Material provided:
● ● ● ●
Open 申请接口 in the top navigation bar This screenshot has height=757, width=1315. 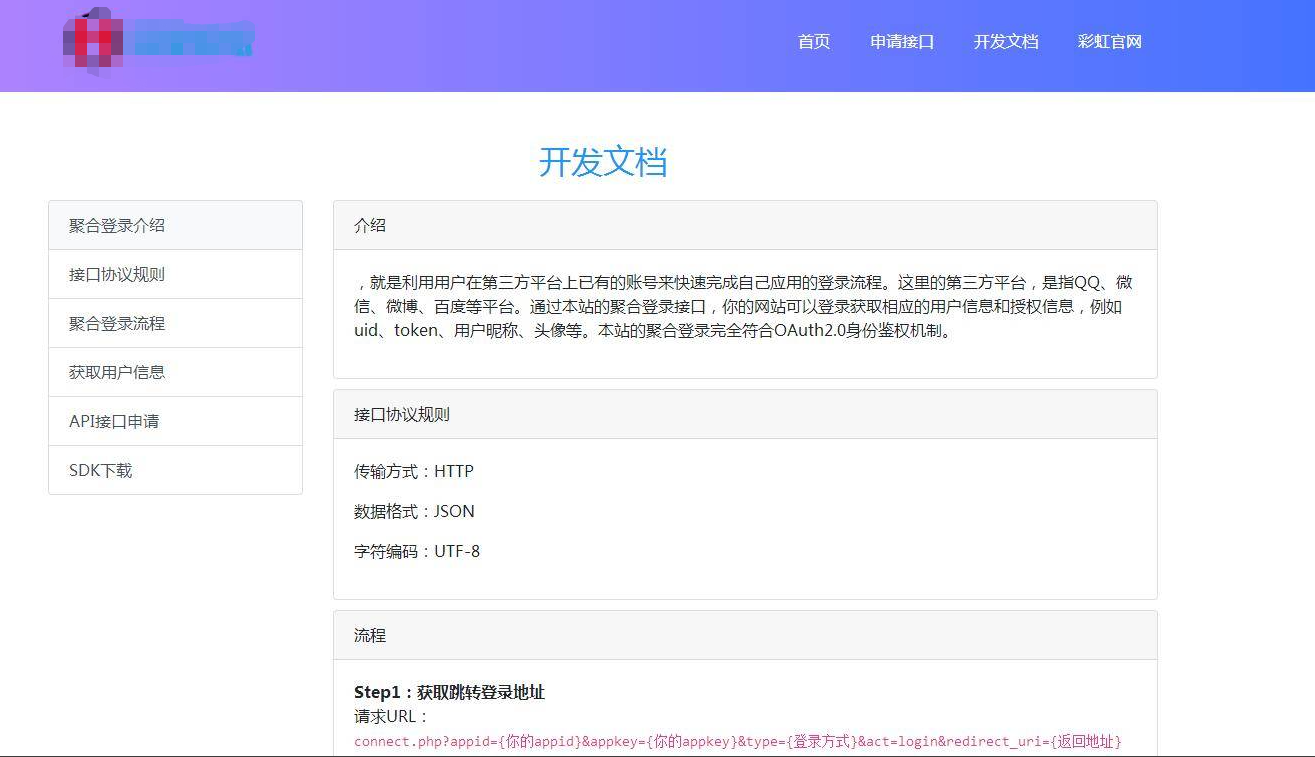tap(902, 42)

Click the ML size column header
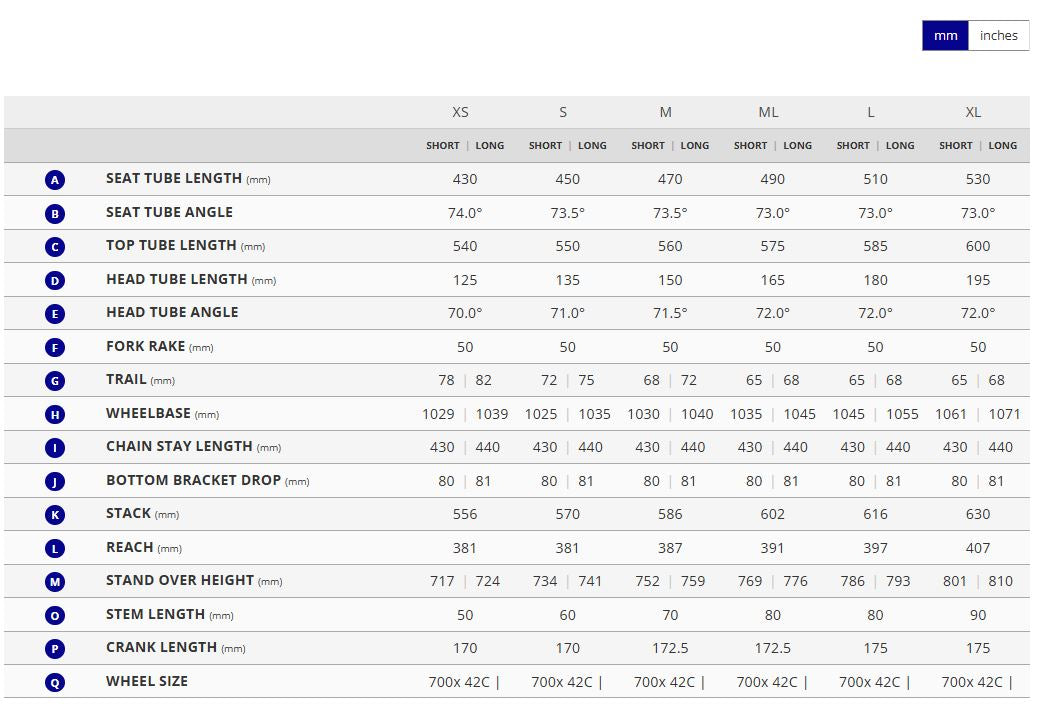(768, 112)
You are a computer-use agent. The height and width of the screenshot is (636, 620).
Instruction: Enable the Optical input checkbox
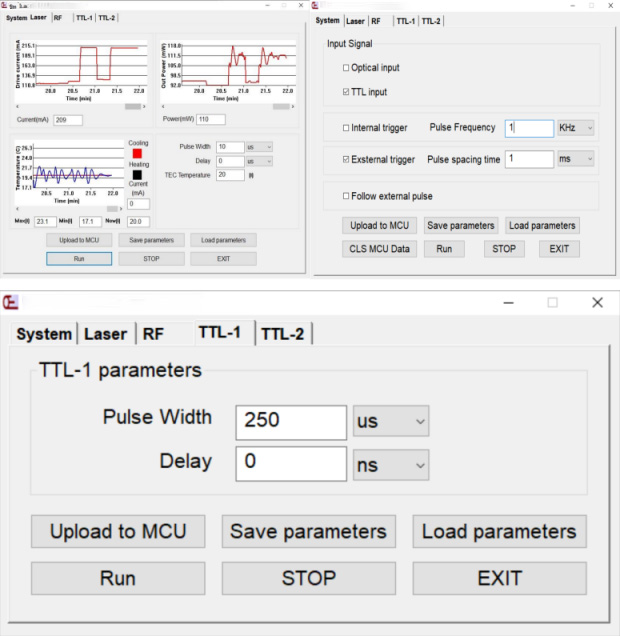347,68
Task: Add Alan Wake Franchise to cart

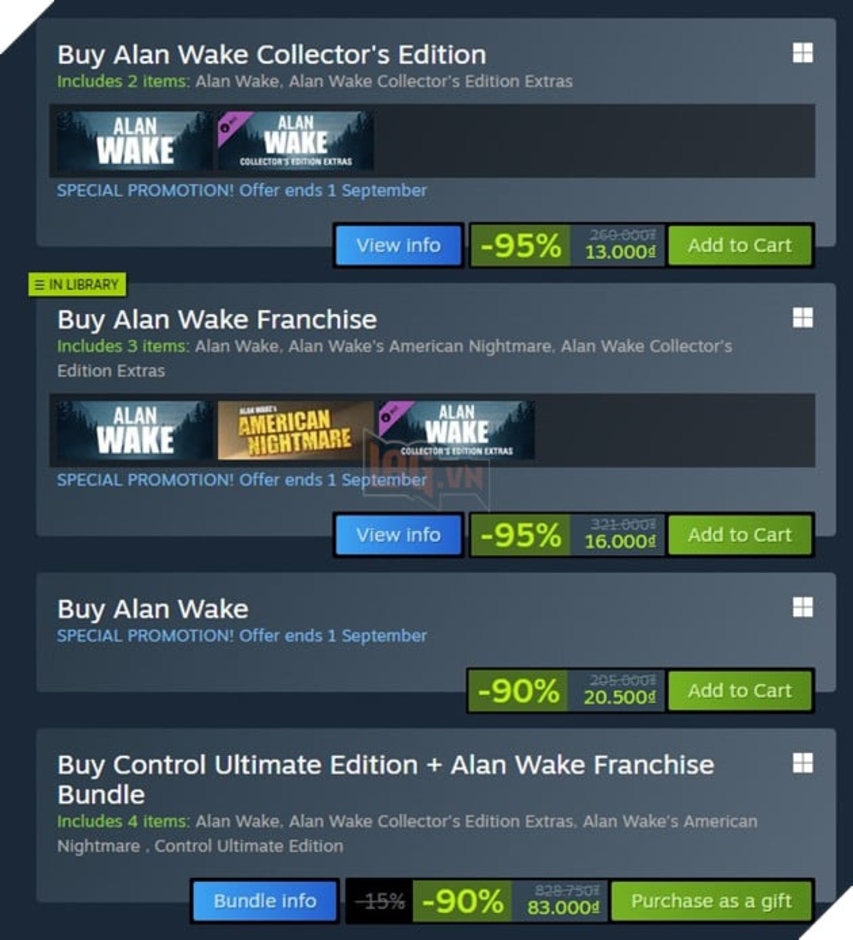Action: (740, 535)
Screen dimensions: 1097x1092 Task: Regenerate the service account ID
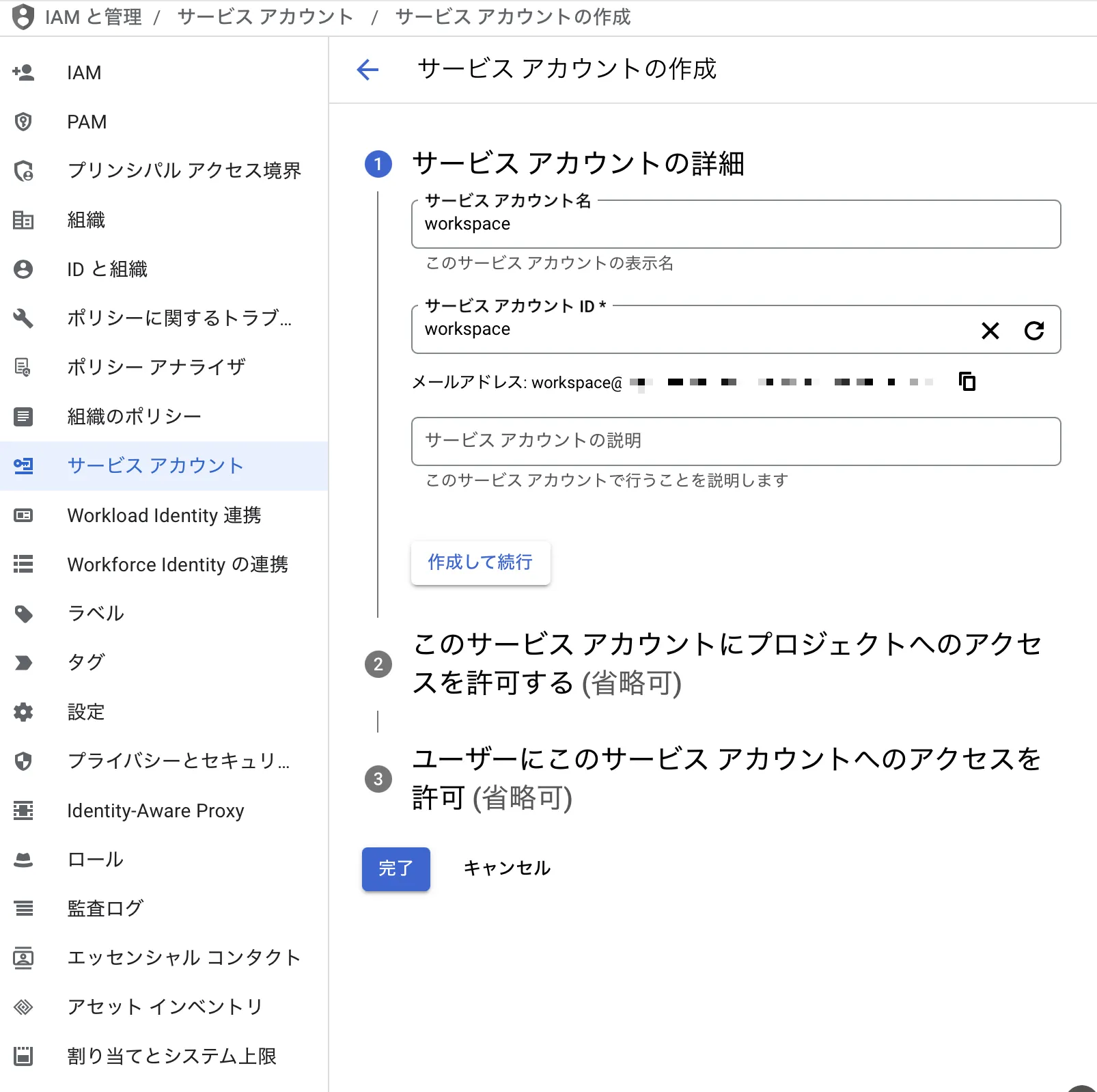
● ● ● ●
Directions: Begin at the line containing "You are a computer-use" and extract every line through the end of the records, inclusive, exactly and only; omit pictures.

Your solution:
You are a computer-use agent. The height and width of the screenshot is (636, 620).
Instruction: Enable the Optical input checkbox
347,68
Task: Add Alan Wake Franchise to cart

Action: (740, 535)
Screen dimensions: 1097x1092 Task: Regenerate the service account ID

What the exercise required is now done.